Now we knew exactly what Madison had written to Gelston:
Dear Sir
The articles referred to in your favor of May 30. came safe to hand. I must add to my thanks, the trouble of receiving a Box of Virga. Hams, which will be delivered according to the inclosed bill of lading. They are intended for Chancellor Livingston, and you will further oblige me by having them forwarded, in case a proper oppy. should offer. The inclosed $20 is intended to pay the amount of $5.79 already due to you and the freight & charges of the Box of Hams; the surplus, you will oblige me by having applied to the discharge of one years receipt of the Mercantile Advertiser & of the price of a Book brought me by your son from Paris, which I have hitherto forgotten.
Accept my friendly respects
James Madison[2]
We could now see that Madison had enclosed the $20 to pay Gelston for shipping the hams to Chancellor Livingston, with the surplus to pay for a newspaper subscription and a book.

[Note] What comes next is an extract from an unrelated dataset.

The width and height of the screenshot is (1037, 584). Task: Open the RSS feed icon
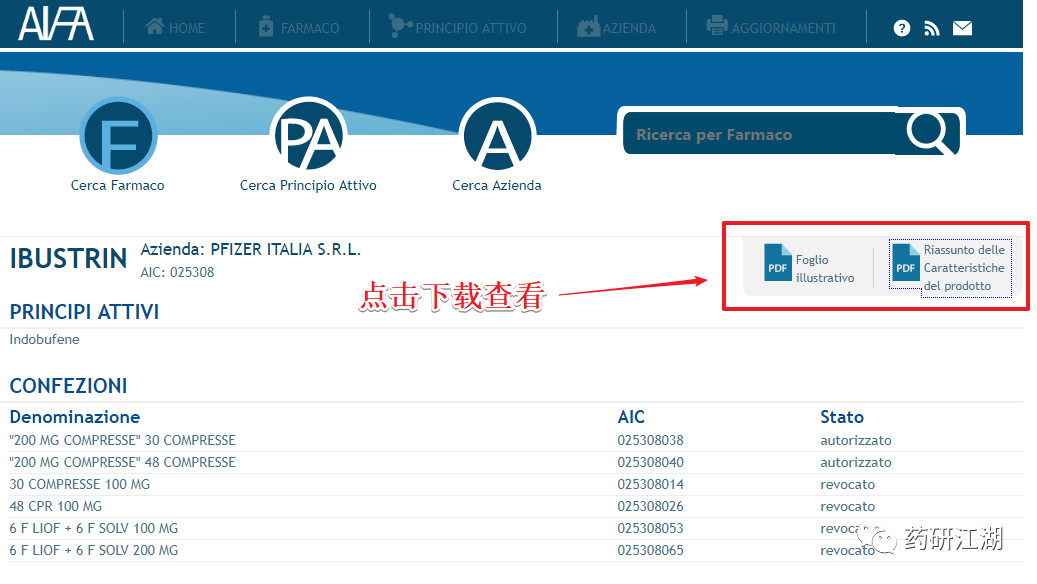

But why was Madison sending hams to Livingston?
The Puzzle Solved
A little more searching in the MRD revealed an explanation, in a letter Madison wrote to Livingston a few days later: “It has been my wish to find some specimen of manufacture within my domestic precincts worthy of being presented to your daughter Mrs. Livingston … by resorting to Mrs. M’s Smokehouse, from which are forwarded a few Virginia Hams…”[3] So it appears that the hams were intended for Chancellor Livingston’s married daughter, or possibly daughter-in-law, since she was also named Livingston. But why did Madison seem to feel that he owed Mrs. Livingston a gift?
A little more searching for Mrs. Livingston’s Name record showed that (a) the Chancellor’s daughter had married a cousin, making her Elizabeth Livingston Livingston, and (b) Elizabeth Livingston Livingston had woven wool from her father’s merino sheep, and sent the cloth to James Madison for part of the suit that he wore when he was sworn in as President on March 4, 1809.
It was significant to Madison to show support for American home manufactures at his inauguration, by wearing cloth produced on an American farm, from a breed of sheep that was expected to improve the quality of American wool. Apparently, Madison wanted to make a reciprocal gesture of thanks, by giving Mrs. Livingston a similar example of home production: hams that had been cured on his own plantation. (Although Madison clearly considered the smokehouses to be within “Mrs. M’s” purview, the hams were undoubtedly prepared by members of the enslaved community.) These smokehouses have been found and reconstructed at James Madison’s Montpelier, and sit within the Enslaved Domestic South Yard. Read the archaeology reports here.
One last question that we still can’t answer: Where had this letter been for the last two hundred years? It was sent to Gelston in New York, and so It was never part of the James Madison Papers at the Library of Congress, which primarily came from Madison’s files at Montpelier. Gelston probably saved the letter initially because of the financial transactions documented in it. At a later point, when the transactions had faded in importance, Gelston or his heirs may have valued the letter for the President’s autograph, and either passed it down in their family, or sold it to a collector.
Montpelier hams, merino wool, James Madison’s first inauguration – this missing link letter tied it all together! We were thrilled to flesh out its Source record in the MRD, and ultimately to acquire the letter for the Montpelier collection.
[1] David Gelston to James Madison, with enclosure, July 11, 1810, James Madison Papers, Library of Congress, Washington, DC, MRD-S 13844.
[2] James Madison to David Gelston, June 29, 1810, MF2014.45.1a-b, Montpelier Foundation, Orange, Virginia, MRD-S 42344.
[3] James Madison to Robert R. Livingston, July 3, 1810, Robert R. Livingston Papers, The New-York Historical Society, New York, New York, MRD-S 31193.